Politics

After Trump’s landslide Iowa win, GOP race moves to N.H. with new frictions

MANCHESTER, N.H. — The GOP presidential race bounded into snow-covered New Hampshire on Tuesday, with new frictions erupting among the three remaining candidates as Donald Trump aimed to build on his landslide Iowa victory in a pivotal battleground.

Trump and his two long-shot rivals turned their attention to the Granite State a week before a primary seen as perhaps the final chance for Republicans seeking a Trump alternative to slow his march to the nomination. The former president, fresh off a resounding success in Iowa, set his sights on a second straight decisive win in an early state where his advantage has been narrowest.

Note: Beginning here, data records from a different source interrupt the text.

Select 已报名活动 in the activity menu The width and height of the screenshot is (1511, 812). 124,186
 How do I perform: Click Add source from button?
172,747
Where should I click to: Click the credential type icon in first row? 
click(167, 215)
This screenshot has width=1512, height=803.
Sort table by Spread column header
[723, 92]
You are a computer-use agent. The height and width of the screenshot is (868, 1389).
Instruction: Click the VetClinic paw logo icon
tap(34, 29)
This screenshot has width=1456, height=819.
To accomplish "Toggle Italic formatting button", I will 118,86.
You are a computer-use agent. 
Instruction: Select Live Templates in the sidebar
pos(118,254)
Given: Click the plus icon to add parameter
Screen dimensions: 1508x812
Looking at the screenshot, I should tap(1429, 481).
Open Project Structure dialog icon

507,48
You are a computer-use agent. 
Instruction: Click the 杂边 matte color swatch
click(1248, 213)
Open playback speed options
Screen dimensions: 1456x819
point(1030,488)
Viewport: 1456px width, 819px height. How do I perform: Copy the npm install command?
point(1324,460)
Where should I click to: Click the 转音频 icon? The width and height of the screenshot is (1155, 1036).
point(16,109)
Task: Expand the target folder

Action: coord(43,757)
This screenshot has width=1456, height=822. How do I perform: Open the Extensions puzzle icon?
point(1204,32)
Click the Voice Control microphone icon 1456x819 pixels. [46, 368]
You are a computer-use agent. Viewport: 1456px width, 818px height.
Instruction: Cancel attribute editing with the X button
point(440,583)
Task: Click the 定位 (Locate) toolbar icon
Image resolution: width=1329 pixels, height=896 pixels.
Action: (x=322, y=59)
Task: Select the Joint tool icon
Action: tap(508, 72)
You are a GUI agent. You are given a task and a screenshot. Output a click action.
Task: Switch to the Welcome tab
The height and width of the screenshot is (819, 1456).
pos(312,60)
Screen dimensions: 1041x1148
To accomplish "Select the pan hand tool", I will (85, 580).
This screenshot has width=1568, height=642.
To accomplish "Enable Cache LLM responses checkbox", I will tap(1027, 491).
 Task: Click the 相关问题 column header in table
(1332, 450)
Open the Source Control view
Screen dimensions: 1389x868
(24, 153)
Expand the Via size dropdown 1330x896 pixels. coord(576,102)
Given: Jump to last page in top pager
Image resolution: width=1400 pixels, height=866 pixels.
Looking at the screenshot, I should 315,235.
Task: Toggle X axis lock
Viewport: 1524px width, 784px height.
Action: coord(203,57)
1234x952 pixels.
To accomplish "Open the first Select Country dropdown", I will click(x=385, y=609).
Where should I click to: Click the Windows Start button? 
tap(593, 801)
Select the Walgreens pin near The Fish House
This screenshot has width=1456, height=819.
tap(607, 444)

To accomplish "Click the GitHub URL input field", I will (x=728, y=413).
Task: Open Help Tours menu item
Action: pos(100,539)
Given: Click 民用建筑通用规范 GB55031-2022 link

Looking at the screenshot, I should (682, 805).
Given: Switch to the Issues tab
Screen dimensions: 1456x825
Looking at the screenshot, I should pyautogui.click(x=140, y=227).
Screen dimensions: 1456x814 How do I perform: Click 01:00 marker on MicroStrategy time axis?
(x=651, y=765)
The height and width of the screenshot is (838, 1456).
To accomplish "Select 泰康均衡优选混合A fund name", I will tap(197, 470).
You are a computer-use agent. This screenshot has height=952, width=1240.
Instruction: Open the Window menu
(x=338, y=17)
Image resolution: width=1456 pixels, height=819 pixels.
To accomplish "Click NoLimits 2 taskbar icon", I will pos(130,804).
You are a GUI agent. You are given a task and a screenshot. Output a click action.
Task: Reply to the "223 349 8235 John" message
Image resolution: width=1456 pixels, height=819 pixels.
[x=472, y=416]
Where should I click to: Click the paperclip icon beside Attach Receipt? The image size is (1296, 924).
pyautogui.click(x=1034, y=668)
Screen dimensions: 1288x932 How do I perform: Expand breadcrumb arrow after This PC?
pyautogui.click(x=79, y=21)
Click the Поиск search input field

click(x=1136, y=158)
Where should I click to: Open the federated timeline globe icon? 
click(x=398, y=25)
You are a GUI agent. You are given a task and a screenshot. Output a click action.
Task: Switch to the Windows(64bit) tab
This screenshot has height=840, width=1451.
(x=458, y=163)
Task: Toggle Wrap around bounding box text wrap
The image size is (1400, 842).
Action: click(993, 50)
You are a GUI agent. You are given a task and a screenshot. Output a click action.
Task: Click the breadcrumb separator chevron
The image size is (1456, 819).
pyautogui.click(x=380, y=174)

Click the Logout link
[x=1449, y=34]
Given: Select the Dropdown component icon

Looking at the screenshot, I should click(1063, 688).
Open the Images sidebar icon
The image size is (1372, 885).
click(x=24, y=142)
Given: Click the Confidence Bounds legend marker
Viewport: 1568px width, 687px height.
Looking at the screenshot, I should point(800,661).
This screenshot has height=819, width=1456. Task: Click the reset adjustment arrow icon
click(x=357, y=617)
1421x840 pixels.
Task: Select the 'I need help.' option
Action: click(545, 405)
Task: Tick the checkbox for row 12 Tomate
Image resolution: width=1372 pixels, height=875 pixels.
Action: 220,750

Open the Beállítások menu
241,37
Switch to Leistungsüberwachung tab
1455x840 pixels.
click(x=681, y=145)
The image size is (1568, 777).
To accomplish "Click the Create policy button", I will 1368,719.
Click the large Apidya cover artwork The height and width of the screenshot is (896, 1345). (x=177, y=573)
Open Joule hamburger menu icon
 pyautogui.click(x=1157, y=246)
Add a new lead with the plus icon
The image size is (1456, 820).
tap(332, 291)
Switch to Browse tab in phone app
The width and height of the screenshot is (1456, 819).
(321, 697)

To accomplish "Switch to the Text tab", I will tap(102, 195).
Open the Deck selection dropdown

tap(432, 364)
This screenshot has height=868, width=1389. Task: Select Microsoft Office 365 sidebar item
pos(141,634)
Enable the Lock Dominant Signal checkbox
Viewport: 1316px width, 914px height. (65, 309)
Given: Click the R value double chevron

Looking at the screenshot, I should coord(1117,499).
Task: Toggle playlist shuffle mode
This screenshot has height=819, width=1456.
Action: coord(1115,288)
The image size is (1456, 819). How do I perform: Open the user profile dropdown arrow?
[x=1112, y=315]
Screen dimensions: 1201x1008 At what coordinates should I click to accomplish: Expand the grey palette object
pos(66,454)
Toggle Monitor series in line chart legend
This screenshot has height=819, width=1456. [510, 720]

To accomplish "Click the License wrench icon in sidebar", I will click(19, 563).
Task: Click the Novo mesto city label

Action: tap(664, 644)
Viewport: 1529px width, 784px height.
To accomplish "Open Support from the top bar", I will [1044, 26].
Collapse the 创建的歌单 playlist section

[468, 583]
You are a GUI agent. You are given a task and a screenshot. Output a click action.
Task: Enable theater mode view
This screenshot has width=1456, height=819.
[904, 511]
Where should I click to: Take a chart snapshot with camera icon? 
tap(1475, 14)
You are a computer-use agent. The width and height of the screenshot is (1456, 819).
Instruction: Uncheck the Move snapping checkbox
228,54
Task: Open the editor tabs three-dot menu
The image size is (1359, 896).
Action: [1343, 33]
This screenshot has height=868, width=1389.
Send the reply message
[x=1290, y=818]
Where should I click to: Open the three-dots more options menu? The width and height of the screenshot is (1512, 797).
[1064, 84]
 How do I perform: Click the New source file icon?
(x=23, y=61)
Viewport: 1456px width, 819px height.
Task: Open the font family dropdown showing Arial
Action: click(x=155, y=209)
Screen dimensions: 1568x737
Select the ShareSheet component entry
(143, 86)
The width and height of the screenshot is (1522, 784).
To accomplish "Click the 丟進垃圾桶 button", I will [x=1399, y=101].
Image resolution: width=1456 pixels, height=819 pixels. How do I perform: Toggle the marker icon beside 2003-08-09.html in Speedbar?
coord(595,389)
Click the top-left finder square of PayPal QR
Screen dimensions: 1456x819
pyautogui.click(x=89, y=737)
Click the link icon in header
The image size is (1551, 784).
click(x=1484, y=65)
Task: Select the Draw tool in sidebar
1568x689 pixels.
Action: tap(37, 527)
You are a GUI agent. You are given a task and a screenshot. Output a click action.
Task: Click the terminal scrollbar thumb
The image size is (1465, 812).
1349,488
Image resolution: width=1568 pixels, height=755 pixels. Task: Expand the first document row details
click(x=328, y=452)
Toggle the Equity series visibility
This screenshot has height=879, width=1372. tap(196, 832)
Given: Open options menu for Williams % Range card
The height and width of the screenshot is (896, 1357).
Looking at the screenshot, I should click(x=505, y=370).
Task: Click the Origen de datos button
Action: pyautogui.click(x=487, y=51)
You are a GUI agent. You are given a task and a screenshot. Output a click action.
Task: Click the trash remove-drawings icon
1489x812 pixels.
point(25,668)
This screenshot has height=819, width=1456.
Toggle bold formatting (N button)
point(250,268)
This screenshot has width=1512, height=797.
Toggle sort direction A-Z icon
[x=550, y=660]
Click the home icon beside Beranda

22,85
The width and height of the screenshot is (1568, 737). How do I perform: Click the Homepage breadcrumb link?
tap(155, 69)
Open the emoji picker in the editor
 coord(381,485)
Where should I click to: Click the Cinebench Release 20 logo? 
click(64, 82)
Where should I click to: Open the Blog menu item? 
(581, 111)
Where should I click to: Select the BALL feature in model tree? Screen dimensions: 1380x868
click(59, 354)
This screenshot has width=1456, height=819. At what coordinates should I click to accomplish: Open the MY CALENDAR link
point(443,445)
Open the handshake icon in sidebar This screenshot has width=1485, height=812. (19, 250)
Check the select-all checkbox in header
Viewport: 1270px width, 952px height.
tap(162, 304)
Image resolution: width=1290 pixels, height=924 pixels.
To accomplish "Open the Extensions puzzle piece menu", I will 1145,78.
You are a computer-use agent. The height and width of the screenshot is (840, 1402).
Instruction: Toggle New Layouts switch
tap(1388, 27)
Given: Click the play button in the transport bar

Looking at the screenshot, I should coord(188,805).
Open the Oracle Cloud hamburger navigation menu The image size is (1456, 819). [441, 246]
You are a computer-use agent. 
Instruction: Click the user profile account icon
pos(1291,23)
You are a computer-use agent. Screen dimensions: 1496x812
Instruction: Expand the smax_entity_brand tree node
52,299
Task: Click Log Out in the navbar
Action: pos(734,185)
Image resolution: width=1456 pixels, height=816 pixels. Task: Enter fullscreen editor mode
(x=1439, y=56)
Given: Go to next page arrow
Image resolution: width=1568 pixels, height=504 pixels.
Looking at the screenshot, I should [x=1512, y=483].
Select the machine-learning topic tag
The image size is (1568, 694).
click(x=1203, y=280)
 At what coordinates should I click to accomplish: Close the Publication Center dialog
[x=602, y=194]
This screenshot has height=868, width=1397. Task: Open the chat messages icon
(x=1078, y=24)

Former United Nations ambassador Nikki Haley, who has emerged as the biggest threat to Trump in New Hampshire, sharpened her attacks on his age. After a third-place finish in Iowa on Monday that fell short of some expectations, Haley sought to position herself as the chief alternative to Trump, shrugging off planned debates with Florida Gov. Ron DeSantis and saying she would participate only in set-tos with Trump and President Biden. DeSantis accused Haley of running to be Trump’s vice president and said that he’d “honor my commitments” and debate “two empty podiums” in New Hampshire. But Manchester television station WMUR and ABC News canceled a debate planned for Thursday.

Trump’s first stop was in New York on Tuesday to appear in court for a case in which a jury will determine how much he owes in damages for defaming writer E. Jean Carroll by denying that he sexually assaulted her and accusing her of lying. Later, he was set to deliver remarks at a country club in New Hampshire.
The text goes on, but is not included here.